Türk Milletine bu zûlmü revâ görenler!
"Zûlm ile âbâd olanın âhiri berbâd olur!" biliyorsunuz değil mi?
Uçakta gözleri açılır açılmaz sünepeleşen, kuruğunu paçası arasına kısıp; "Zaten anam da Türk. Devletin emrindeyim" diye yaltaklaşan, karakter fukarası bebek katili bir sehpa artığı, cezaevinden; "Hükümet de bu fırsatı heba etmemeli. Bu bir isyandır. Ben de isyanın lideriyim. İsyanın bitmesi için üzerime düşeni yapacağım. Koçgiri İsyan’ına benzer biçimde Meclis de üzerine düşeni yapmalı!" diye talimat gönderiyor! Talimatı da benim helal kazancımdan alınan vergilerden maaş verilen, yeminsiz vekiller vasıtasıyla gönderiyor! Kuryelerinin teşrifatçılığını da, iki kişiden birinin oyunu alan bir hükümete yaptırıyor! Sanki savaş kazanmış gibi seslenebiliyor!
Hey! BOP Eş Başkanı!
Bebek katili ve eşkıyalarını muhatap saymam! Sizin gibi bin tanesi gelse, on tane haçlı bir araya gelse bile şahsen ölürüm ama yenilmem! Ben yenilmeği bilmeyen bir ırkın ahfâdıyım! Akıllı olun!
Türk Milleti! Öldün mü? Yenildin mi? Kuduz kapı köpeğine teslim mi oldun?
"BOP Eş Başkanı olarak bizim de bölgede görevlerimiz var" diyen Başbakan'ın, senin verdiğin yetki ile neler yaptığını görmüyor musun? Meydanlarda direnen işçilerin, memurların, üniversitelilerin gözlerine sıkılan biber gazı seni mi kör etti yoksa?
Son bir aya neler sıkıştırdılar, görmüyor musun?
Sanki iki devletmiş gibi, protokoller imzalanarak yaklaşık iki yıldır PKK'lı teröristin elindeki rehinelere devir-teslim yapıldı! Bu da urgan artığı bebek katilinin talimatıyla gerçekleşti!
PKK, elindeki 8 kamu görevlisini serbest bırarak,"Analar ağlamasın" slogan-projesine katkı veren bir jest yapmışlarmış!
Sekiz aile sevindi, doğrudur! Bu arada yetmiş beş milyonun, PKK tarafından şehit edilen, katledilen otuz binden fazla insanının aileleri ile kahrolduk! Dahası, bu yüzkarası uygulamada da satır arasına saklı yalanlar vardı! Efendiler diyeceğim, Beğler diyeceğim, unvânlara yazık! Hey! Unvansız, sıfatsızlar!
···
## Sorular ve Görevler:
1. Sayfa metnine göre PKK kaç kamu görevlisini serbest bırakmıştır?
2. Sayfa metninde "Bebek katili ve" sözcükleriyle başlayan ve "teslim mi oldun?" sözcükleri de dâhil olmak üzere orada biten bölümü hiç değiştirmeden döndürün.

## Veri Kümesi Bölümü:
···
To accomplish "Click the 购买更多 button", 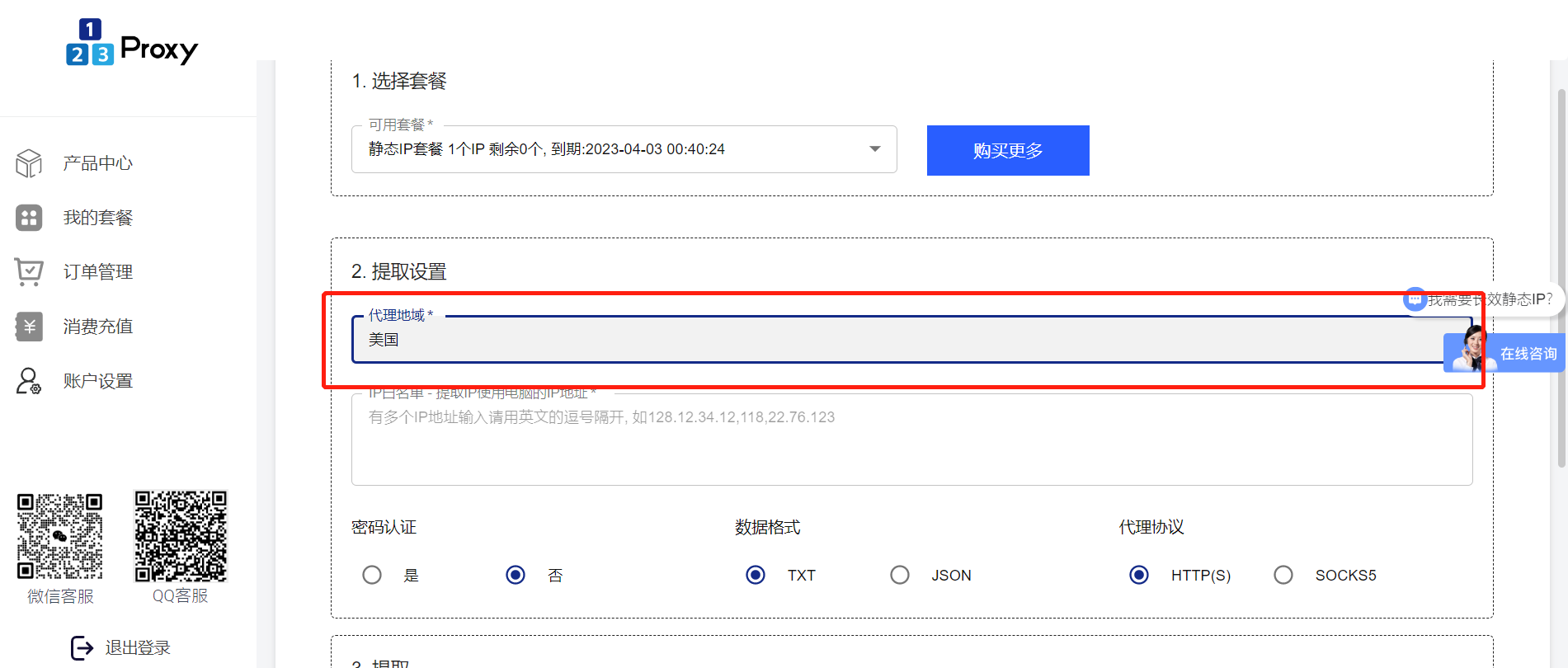I will [1008, 150].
···
## Görevlere Göre Yanıtlar:
1. PKK, 8 kamu görevlisini serbest bırakmıştır.

2.
Bebek katili ve eşkıyalarını muhatap saymam! Sizin gibi bin tanesi gelse, on tane haçlı bir araya gelse bile şahsen ölürüm ama yenilmem! Ben yenilmeği bilmeyen bir ırkın ahfâdıyım! Akıllı olun!
Türk Milleti! Öldün mü? Yenildin mi? Kuduz kapı köpeğine teslim mi oldun?